Sun Dec 8th through Sat the 14th, 2019 at Vancouver Convention Center
EDIT: After reading the feedback of the other reviewers I realized that I was too harsh in the assessment of the paper. Consequently, I updated my assessment of the paper to a good submission that should be accepted at the conference. The paper in itself is well written, and the explanations are clear and concise. However, I don't feel NeurIPS is the appropriate venue to publish it. My main concern about the paper is with respect to its appeal for the ML community at large. My impression is that its scope is rather limited. The presented examples are of reduced dimension and it is not clear for me how the method could scale to large datasets. There are some leads given in the conclusion section, however I would have preferred to actually see them implemented instead of just being mentioned.

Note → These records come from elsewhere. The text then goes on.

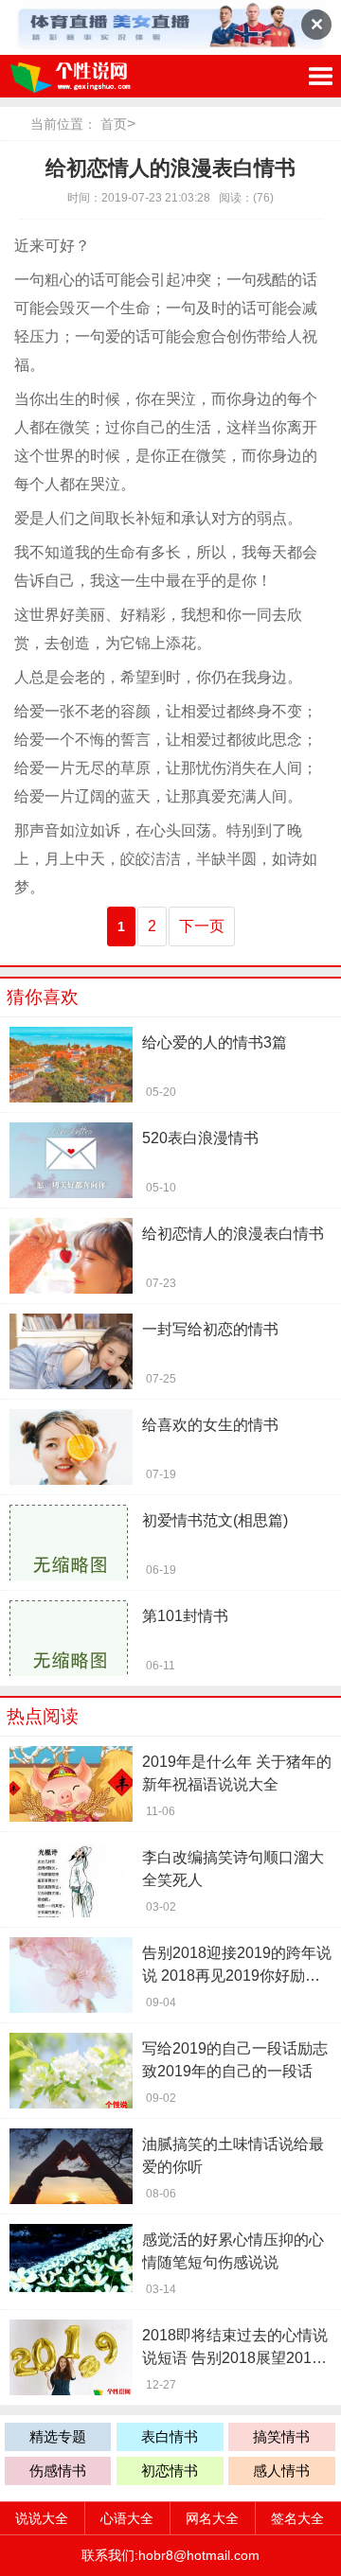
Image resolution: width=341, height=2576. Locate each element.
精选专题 (57, 2436)
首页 (113, 124)
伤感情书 (57, 2470)
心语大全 (126, 2518)
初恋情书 (169, 2470)
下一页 (201, 926)
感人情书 (281, 2470)
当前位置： (63, 124)
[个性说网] (99, 76)
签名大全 (297, 2518)
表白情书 (169, 2436)
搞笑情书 (281, 2436)
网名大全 (212, 2518)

Originality: First-order Gradient-based MCMC methods have to deal with determining an appropriate length scale for each variable. NUTS is one approach and this paper gives another approach whereby a parameter theta of a proposal distribution is adaptively improved to account for the covariance structure. At the same time theta is adapted to consider the entropy of the proposal distribution. This trade off for theta is rolled into a new speed measure which is the central point of this paper. The paper includes a lower bound of the speed measure that can be directly differentiated resulting in a practical algorithm. The paper also includes a heuristic that makes this adaptive MCMC algorithm applicable to MALA as well. All of these ideas are very original. Clarity: The paper is quite clear, but maybe the authors could include more results from the supplement into the main text. Quality: The technical quality is good and the results confirm the claim that the new algorithm is definitely more sample efficient than NUTS. This makes this work a very important contribution to the field. There are only a few results in the main paper, but the supplement has a lot more results. Significance: The results are very important because they have provided an adaptive approach that can be applied to even the trivial random walk proposers as well as the more sophisticated Langevin proposers. Given the overall simplicity of the approach this would be a very strong competitor for the popularly used NUTS algorithm, specially in light of the presented results, and would trigger further research. Some minor comments: It was not clear how the Adaptive MCMC (AM) described in the results works i.e. what is the objective function of the adaptation. A reference is made to the supplement, but I didn't quite find it there (lines 226-227). Line 266 and Figure 2 top panel. This should really be the auto-correlation plot. It's hard to interpret auto-correlation from a trace plot. The choice of rho_t on lines 136, 137 is not well motivated. In similar situations a Robbins-Monro sequence is typically used. ** POST REBUTTAL ** Thanks for answering the questions and for promising to update the plots. However, I would strongly advise you to provide results comparing with Stan. It will be very hard to take this as an improvement over the state of the art without a comparison to the state of the art!
I think this is a very nice paper, which provides a thoughtful approach to an important problem. I found section 2 impressively clear and easy to follow; this is quite well-written. The algorithms for adapting random walk metropolis and MALA to fit full covariance matrices seem quite nice, and a great alternative to fitting covariance matrices by e.g. moment matching to accepted samples, or estimating from independent pre-runs. I think this has potential to see broad use. I also think the generalization of "speed" has potential to be used to derive adaptive variants of other common proposal types. Some minor comments / questions / complaints: * the one thing I find unsatisfying is the need to fall back on existing results for "optimal" acceptance rates when tuning \beta. For RW and MALA proposals, maybe this is even reasonable (there's some theory about optimal preconditioners, proposal covariances, mass matrices anyway…), but it would be nice to address this more generally, or at least discuss the appropriateness of falling back on these recommendations. * line 140, L is described as a "positive definite lower triangular matrix" … presumably a typo (it is correct later for MALA), but LL' is positive definite, while L is lower triangular * the second row of figure 2 is a bit hard to interpret; maybe something else would be better to show. While this should clearly be a monotonic function, I don't have a sense of the optimal choice of scale when used in the different algorithms, or whether it should be linear with the target density variance, or what, particularly for MALA. * It would be good to release code. The "stop gradient" aspect may induce difficulties in implementation, at least as a reference. * For MALA and NUTS, what sort of preconditioning is done as a baseline? For NUTS as implemented in STAN and PyMC3, I know a standard practice is to run a short pre-run which is used to estimate the mass matrix; this is then used fixed with only the step size adapted online. Is something like this done here? What about for the non-adaptive MALA? ====== I read the rebuttal — thanks for your comments.